Find every line in the records below that holds the word "question", and copy each one.

(Items from a data source)
++++++++++++++++++++
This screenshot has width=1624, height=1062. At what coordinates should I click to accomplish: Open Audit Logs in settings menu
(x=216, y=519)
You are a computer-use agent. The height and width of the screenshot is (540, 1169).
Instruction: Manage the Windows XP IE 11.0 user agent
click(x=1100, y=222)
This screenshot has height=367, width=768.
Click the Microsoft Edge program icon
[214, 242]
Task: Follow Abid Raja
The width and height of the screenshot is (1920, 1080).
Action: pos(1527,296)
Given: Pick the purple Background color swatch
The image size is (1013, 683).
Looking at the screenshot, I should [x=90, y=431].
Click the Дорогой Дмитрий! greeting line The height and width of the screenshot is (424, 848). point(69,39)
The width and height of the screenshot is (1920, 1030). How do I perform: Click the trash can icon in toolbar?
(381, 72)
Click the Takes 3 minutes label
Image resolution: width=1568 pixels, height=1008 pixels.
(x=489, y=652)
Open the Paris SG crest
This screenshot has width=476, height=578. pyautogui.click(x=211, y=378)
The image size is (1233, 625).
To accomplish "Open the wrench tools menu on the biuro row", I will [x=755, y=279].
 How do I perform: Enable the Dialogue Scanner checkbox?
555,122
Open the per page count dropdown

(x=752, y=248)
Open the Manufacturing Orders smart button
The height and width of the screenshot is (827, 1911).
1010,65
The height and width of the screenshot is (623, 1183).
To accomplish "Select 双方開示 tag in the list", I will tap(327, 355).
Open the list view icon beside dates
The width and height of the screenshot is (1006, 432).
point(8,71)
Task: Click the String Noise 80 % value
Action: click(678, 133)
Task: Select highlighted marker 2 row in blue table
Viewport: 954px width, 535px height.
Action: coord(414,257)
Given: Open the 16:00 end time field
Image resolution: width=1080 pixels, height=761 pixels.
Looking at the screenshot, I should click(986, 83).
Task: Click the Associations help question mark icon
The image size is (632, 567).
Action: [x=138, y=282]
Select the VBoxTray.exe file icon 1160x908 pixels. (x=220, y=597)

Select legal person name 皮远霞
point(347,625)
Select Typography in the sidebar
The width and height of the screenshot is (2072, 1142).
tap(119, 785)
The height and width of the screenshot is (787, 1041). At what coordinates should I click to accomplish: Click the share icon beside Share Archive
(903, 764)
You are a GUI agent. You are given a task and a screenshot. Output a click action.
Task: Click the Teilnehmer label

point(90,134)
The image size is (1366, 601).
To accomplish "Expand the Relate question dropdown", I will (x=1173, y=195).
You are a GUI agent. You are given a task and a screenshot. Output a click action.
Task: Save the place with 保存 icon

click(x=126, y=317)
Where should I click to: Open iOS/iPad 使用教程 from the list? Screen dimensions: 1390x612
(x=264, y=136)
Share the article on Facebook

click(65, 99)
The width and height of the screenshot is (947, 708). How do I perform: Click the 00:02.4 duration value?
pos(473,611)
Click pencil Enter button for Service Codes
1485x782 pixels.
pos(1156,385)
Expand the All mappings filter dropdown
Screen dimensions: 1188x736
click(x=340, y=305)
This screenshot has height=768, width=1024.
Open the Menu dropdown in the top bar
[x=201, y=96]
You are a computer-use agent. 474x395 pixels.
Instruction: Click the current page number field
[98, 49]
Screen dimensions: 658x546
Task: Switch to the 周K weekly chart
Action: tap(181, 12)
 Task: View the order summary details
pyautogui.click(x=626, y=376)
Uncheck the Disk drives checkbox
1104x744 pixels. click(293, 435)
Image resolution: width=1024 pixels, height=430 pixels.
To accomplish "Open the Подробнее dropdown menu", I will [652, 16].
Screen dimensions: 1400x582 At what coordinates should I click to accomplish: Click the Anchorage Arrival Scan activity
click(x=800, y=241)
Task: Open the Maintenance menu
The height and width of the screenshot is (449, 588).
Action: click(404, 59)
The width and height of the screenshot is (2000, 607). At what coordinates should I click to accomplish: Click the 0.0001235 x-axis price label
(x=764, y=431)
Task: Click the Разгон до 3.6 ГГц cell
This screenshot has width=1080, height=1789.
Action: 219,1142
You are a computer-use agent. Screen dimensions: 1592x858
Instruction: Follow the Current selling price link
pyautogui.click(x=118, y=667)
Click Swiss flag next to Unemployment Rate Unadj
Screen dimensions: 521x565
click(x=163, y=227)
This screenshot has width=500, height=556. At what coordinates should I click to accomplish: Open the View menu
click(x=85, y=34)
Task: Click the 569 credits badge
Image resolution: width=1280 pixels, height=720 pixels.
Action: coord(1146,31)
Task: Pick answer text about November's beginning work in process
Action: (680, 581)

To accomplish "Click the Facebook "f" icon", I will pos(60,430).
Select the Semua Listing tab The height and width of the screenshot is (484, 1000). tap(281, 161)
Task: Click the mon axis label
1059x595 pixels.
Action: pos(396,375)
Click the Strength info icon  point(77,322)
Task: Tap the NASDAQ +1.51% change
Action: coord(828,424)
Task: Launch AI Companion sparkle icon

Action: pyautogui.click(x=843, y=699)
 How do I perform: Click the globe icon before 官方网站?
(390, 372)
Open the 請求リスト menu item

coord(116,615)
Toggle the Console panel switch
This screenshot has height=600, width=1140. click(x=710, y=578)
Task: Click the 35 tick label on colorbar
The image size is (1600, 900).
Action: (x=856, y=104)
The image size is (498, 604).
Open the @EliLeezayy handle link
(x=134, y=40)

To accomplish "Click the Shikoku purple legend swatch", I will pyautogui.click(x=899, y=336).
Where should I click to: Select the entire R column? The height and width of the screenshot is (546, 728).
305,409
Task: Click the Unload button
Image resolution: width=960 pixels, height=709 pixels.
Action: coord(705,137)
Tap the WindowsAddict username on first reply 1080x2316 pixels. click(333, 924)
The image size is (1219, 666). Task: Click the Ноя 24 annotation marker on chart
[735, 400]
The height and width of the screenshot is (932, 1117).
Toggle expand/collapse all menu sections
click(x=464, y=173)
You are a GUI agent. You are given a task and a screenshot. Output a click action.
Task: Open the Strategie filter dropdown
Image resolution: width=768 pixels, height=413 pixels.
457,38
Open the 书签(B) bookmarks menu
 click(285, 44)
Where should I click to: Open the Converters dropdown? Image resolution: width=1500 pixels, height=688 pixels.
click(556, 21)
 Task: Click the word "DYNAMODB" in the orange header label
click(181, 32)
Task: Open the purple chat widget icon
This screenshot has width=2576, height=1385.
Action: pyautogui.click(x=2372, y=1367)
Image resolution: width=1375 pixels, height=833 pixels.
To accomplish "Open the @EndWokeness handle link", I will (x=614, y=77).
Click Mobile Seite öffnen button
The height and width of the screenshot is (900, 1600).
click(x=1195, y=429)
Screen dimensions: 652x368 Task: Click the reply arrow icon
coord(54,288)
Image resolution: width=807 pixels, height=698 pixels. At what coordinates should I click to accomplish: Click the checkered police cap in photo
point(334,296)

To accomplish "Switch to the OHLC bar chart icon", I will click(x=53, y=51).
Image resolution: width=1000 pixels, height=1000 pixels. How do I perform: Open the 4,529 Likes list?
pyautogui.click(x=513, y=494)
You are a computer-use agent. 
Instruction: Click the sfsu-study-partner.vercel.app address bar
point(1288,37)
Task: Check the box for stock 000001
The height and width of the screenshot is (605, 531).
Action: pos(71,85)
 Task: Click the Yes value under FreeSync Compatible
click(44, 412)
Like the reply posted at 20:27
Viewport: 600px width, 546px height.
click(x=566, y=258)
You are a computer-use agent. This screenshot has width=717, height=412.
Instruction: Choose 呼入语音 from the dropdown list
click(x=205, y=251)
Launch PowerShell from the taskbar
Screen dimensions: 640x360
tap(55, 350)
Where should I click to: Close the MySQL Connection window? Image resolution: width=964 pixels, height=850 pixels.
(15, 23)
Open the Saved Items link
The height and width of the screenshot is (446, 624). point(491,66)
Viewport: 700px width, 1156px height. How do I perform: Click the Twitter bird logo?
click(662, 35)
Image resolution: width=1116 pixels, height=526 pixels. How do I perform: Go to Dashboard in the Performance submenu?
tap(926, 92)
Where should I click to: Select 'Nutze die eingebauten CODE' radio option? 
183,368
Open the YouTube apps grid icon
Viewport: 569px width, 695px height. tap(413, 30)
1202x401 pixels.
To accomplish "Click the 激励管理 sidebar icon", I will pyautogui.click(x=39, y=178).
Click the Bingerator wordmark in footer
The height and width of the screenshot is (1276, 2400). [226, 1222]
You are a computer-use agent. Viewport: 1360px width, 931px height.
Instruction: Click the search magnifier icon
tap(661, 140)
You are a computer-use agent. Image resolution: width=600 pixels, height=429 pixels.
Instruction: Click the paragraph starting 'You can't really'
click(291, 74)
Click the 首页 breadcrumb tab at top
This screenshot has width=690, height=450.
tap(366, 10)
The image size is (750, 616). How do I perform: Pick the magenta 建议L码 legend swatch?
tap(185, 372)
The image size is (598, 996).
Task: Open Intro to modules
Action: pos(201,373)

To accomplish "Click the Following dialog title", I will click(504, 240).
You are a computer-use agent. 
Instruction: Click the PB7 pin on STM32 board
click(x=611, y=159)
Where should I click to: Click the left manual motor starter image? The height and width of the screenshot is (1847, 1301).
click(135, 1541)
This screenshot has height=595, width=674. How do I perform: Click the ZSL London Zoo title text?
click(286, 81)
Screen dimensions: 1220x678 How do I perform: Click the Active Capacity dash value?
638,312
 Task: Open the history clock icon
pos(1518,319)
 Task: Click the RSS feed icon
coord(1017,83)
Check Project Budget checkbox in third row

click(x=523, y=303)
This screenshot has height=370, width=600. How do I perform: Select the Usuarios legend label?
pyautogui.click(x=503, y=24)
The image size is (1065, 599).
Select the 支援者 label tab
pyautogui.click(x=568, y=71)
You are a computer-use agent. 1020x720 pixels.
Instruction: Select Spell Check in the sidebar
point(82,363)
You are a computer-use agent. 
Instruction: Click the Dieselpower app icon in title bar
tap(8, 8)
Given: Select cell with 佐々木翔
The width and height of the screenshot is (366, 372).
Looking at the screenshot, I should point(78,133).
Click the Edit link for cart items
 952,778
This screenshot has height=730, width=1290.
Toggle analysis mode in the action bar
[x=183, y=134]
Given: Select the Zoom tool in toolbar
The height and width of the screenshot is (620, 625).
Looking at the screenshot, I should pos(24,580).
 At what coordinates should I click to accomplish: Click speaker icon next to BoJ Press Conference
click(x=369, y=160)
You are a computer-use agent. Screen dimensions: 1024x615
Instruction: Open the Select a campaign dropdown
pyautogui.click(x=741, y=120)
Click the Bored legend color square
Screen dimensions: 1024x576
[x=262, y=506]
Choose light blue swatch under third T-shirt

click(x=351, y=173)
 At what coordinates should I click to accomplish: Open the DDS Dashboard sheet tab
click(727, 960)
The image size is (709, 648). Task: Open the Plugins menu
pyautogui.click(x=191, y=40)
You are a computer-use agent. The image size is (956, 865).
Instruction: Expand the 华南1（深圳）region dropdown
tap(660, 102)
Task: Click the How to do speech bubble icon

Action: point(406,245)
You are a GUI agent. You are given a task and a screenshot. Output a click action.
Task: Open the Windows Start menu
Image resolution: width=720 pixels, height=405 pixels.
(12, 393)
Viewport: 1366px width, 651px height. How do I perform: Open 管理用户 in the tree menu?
++++++++++++++++++++
WORKED SOLUTION:
Task: Click the Associations help question mark icon
To accomplish "Expand the Relate question dropdown", I will (x=1173, y=195).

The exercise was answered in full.